**WHAT NEEDS TO BE DONE:** Every record below should be transcribed exactly. Omit the images.

**Stored records:**

━━━━━━

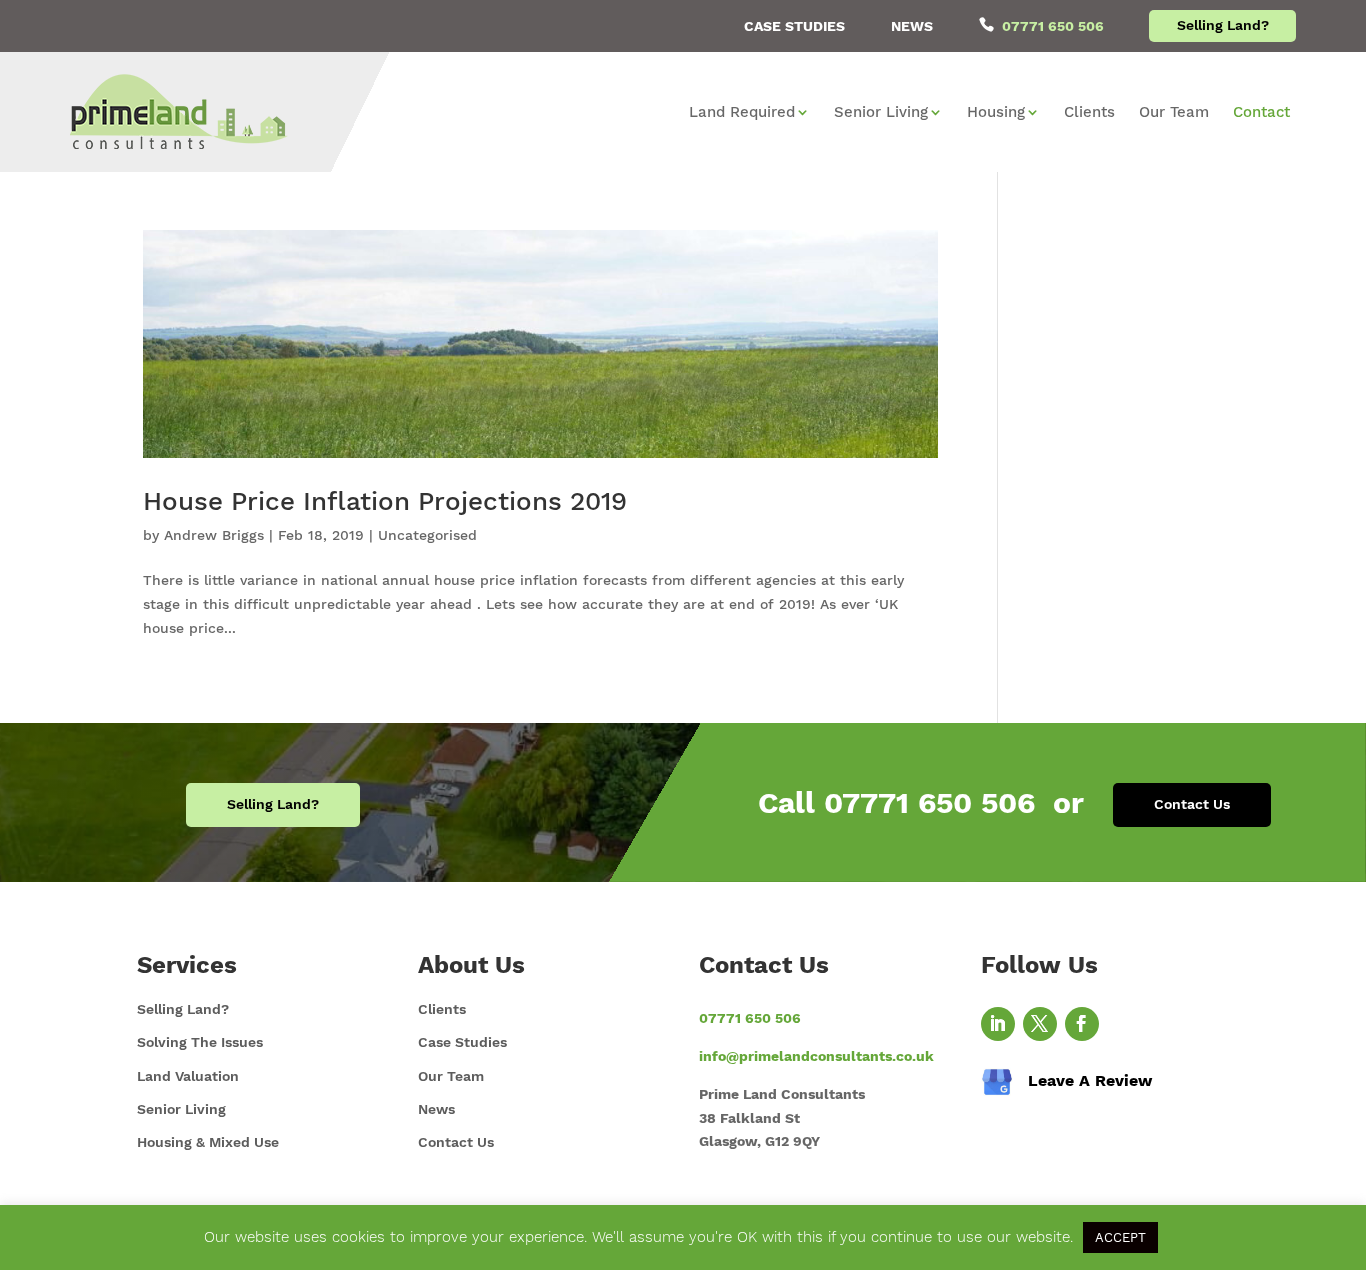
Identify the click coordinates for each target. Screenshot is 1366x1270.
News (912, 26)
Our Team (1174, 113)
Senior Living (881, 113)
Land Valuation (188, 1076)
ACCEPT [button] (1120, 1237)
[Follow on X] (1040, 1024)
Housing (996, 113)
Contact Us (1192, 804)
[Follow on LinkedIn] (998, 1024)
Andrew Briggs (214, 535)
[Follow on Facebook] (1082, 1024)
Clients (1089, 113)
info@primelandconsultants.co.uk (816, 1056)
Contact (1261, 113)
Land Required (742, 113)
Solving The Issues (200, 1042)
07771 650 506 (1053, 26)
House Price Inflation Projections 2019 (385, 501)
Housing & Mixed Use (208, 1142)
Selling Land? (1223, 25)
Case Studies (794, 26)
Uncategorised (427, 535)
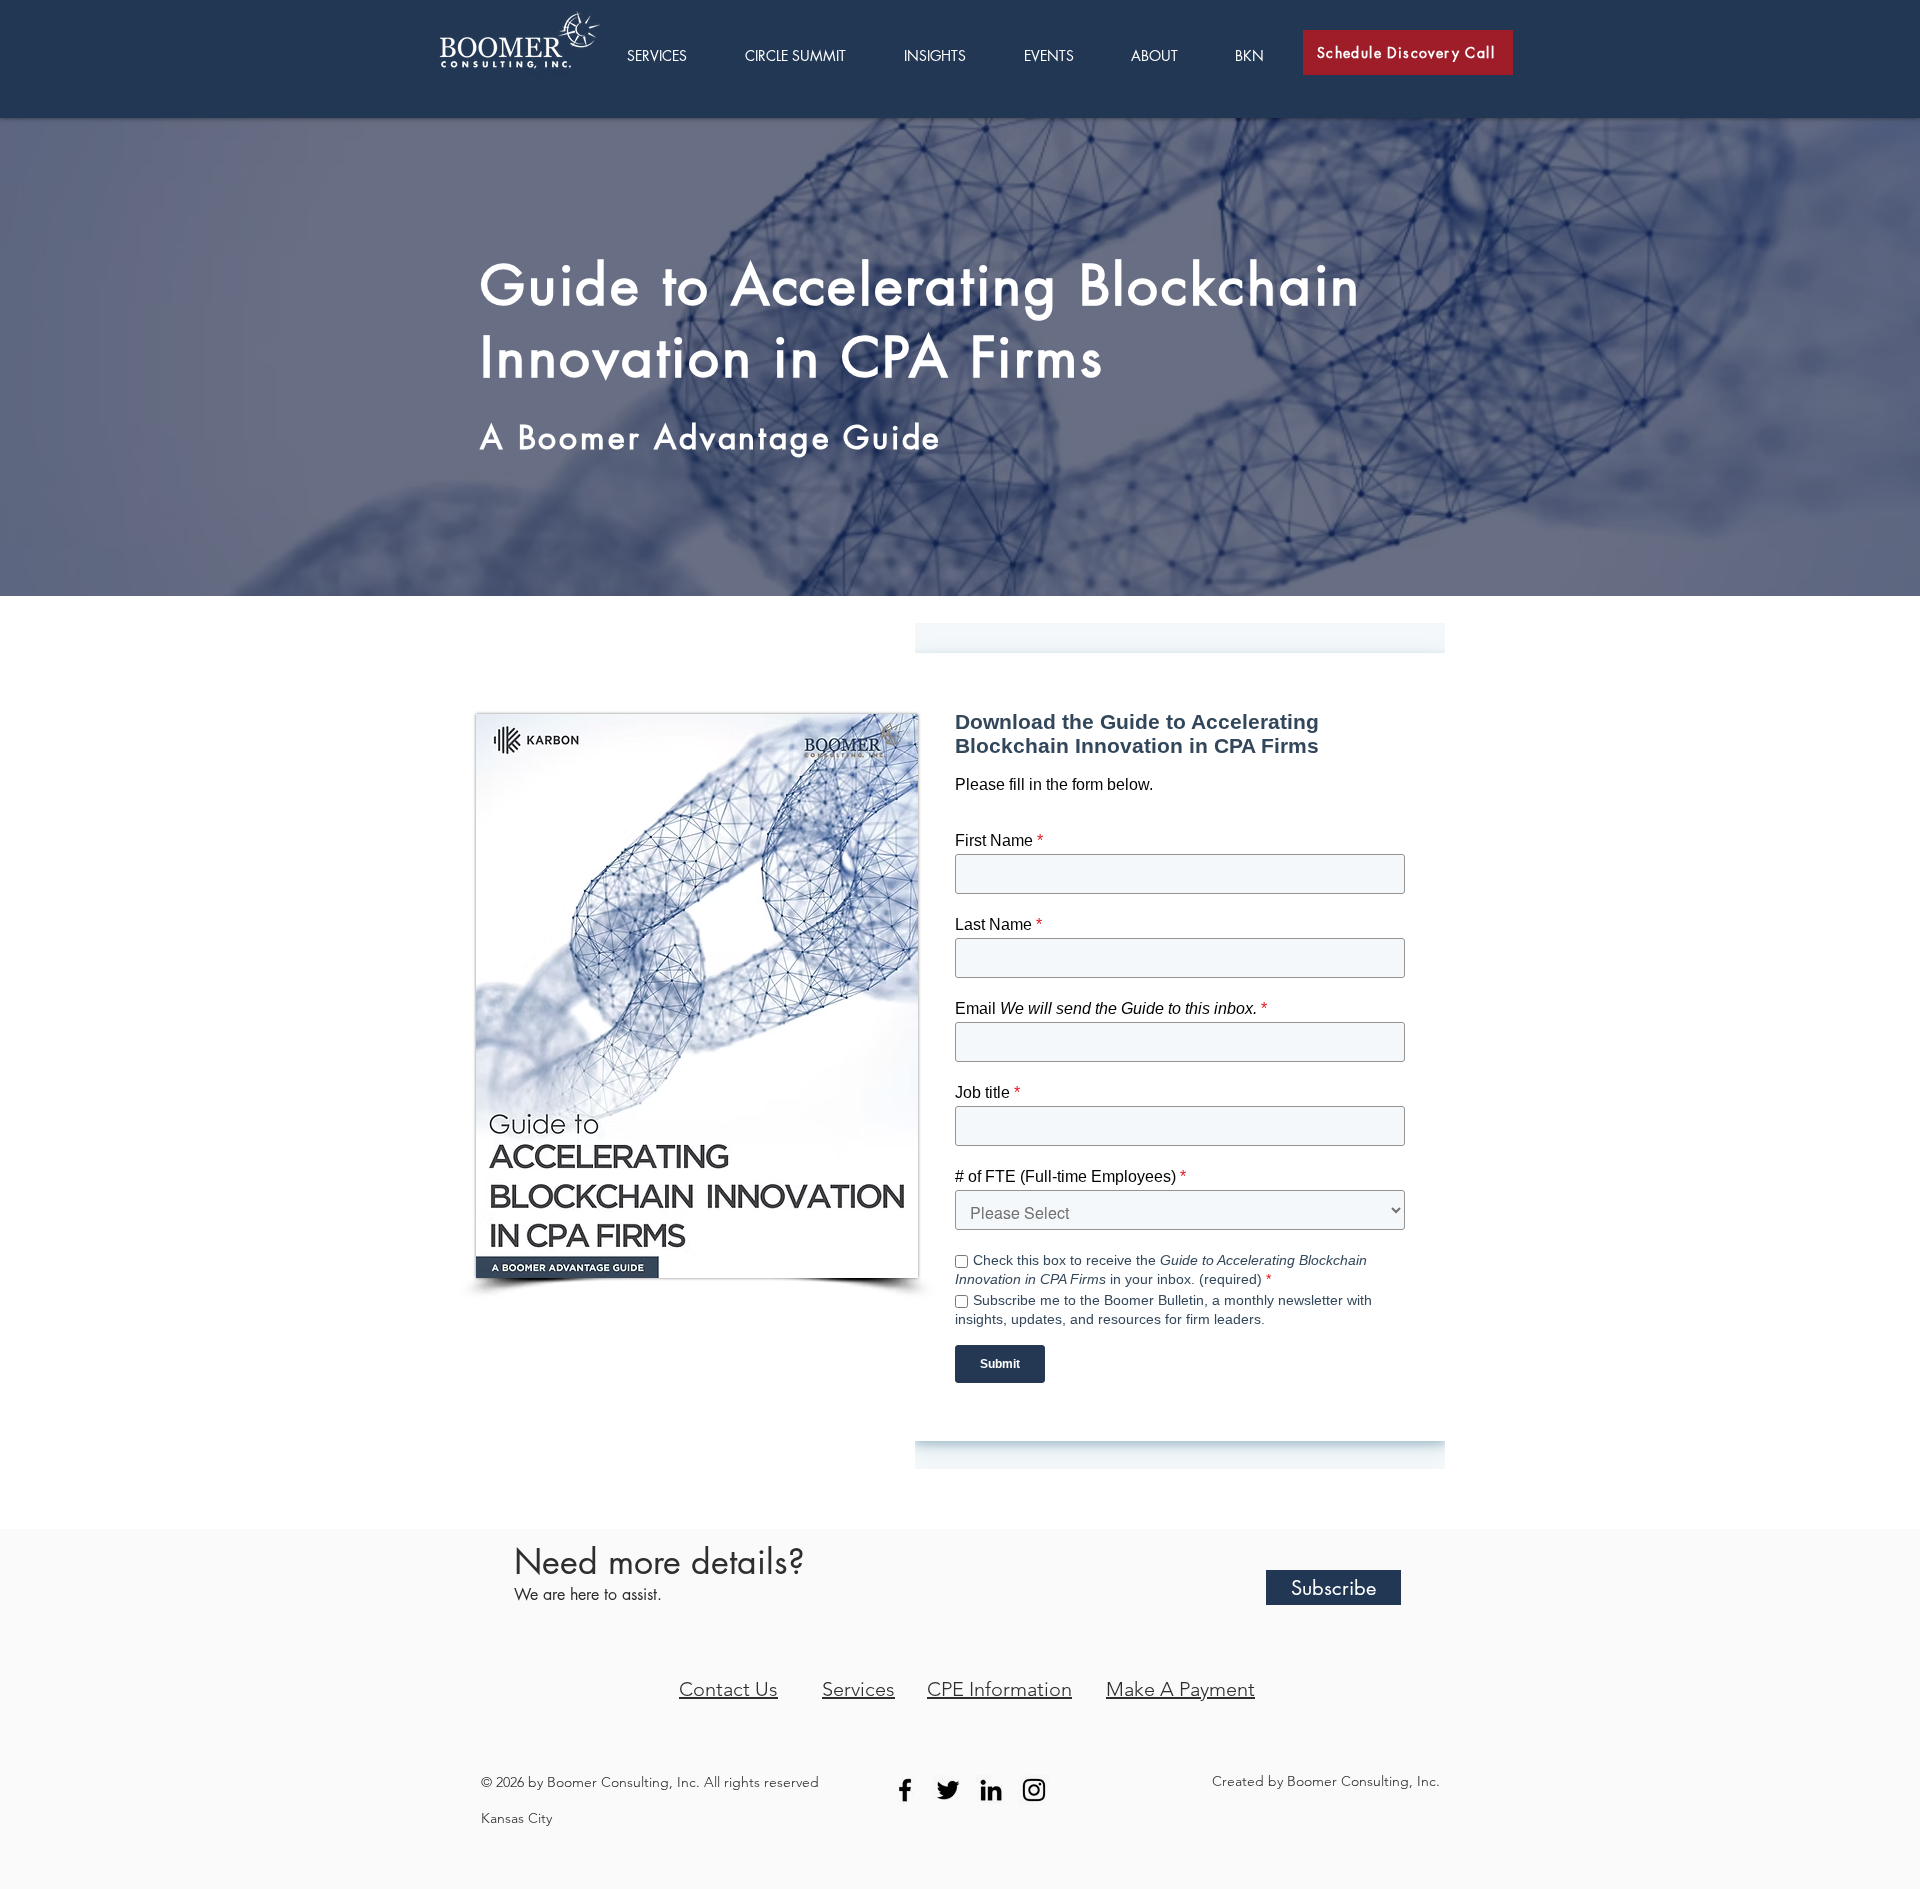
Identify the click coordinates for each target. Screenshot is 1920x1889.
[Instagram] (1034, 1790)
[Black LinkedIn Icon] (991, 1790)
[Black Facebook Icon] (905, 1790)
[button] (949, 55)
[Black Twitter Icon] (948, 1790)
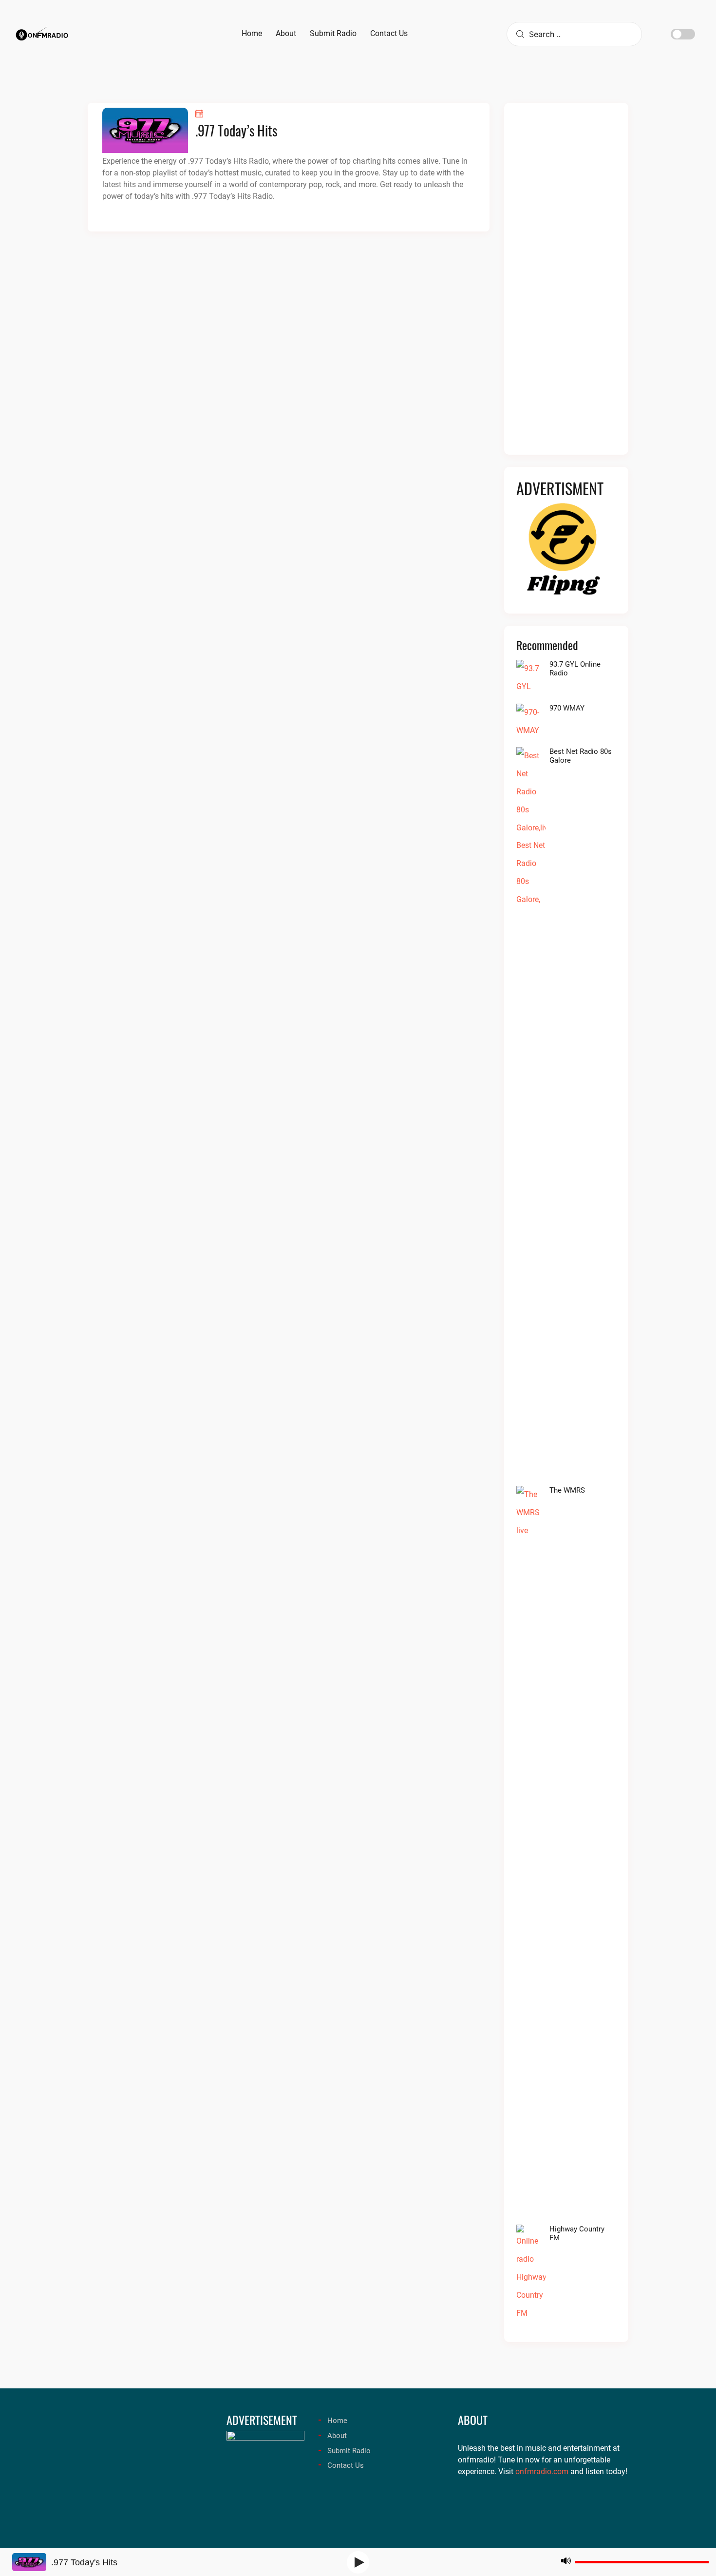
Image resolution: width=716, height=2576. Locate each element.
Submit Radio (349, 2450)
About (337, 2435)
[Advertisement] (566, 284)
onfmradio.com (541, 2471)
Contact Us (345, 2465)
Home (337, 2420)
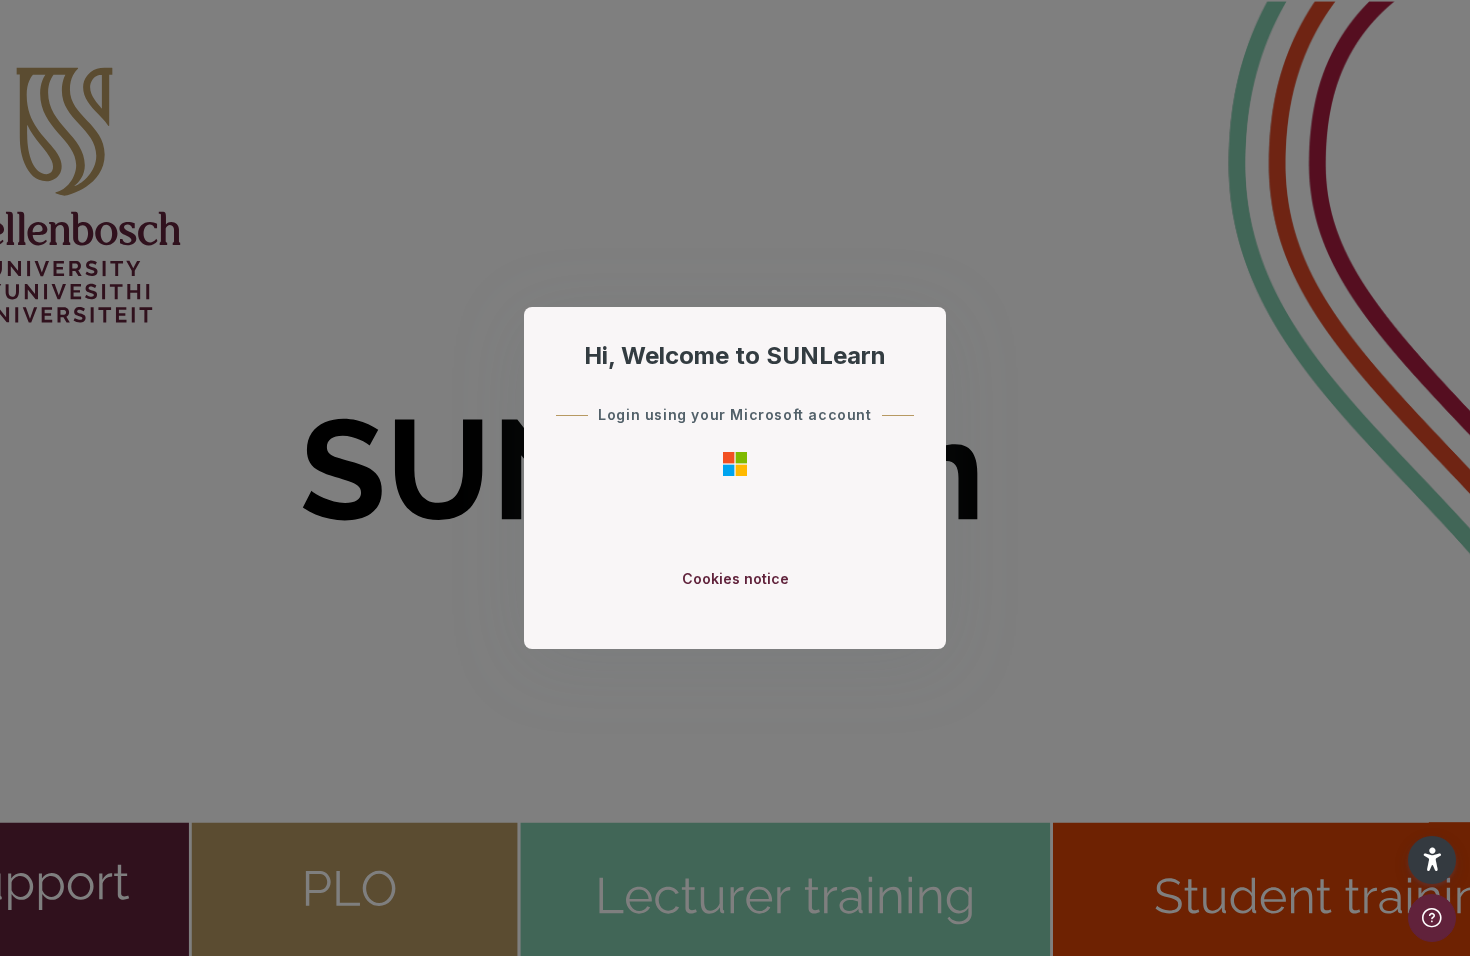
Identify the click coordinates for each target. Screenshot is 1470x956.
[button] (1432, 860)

━━━━━━

**TASK OUTPUT:**
Identify the click coordinates for each target. Screenshot is 1366x1270.
News (912, 26)
Our Team (1174, 113)
Senior Living (881, 113)
Land Valuation (188, 1076)
ACCEPT [button] (1120, 1237)
[Follow on X] (1040, 1024)
Housing (996, 113)
Contact Us (1192, 804)
[Follow on LinkedIn] (998, 1024)
Andrew Briggs (214, 535)
[Follow on Facebook] (1082, 1024)
Clients (1089, 113)
info@primelandconsultants.co.uk (816, 1056)
Contact (1261, 113)
Land Required (742, 113)
Solving The Issues (200, 1042)
07771 650 506 (1053, 26)
House Price Inflation Projections 2019 (385, 501)
Housing & Mixed Use (208, 1142)
Selling Land? (1223, 25)
Case Studies (794, 26)
Uncategorised (427, 535)
Identify the click coordinates for each target. Screenshot is 1920x1889.
[Instagram] (1034, 1790)
[Black LinkedIn Icon] (991, 1790)
[Black Facebook Icon] (905, 1790)
[button] (949, 55)
[Black Twitter Icon] (948, 1790)
Image resolution: width=716, height=2576. Locate each element.
Submit Radio (349, 2450)
About (337, 2435)
[Advertisement] (566, 284)
onfmradio.com (541, 2471)
Contact Us (345, 2465)
Home (337, 2420)
Identify the click coordinates for each target. Screenshot is 1470x956.
[button] (1432, 860)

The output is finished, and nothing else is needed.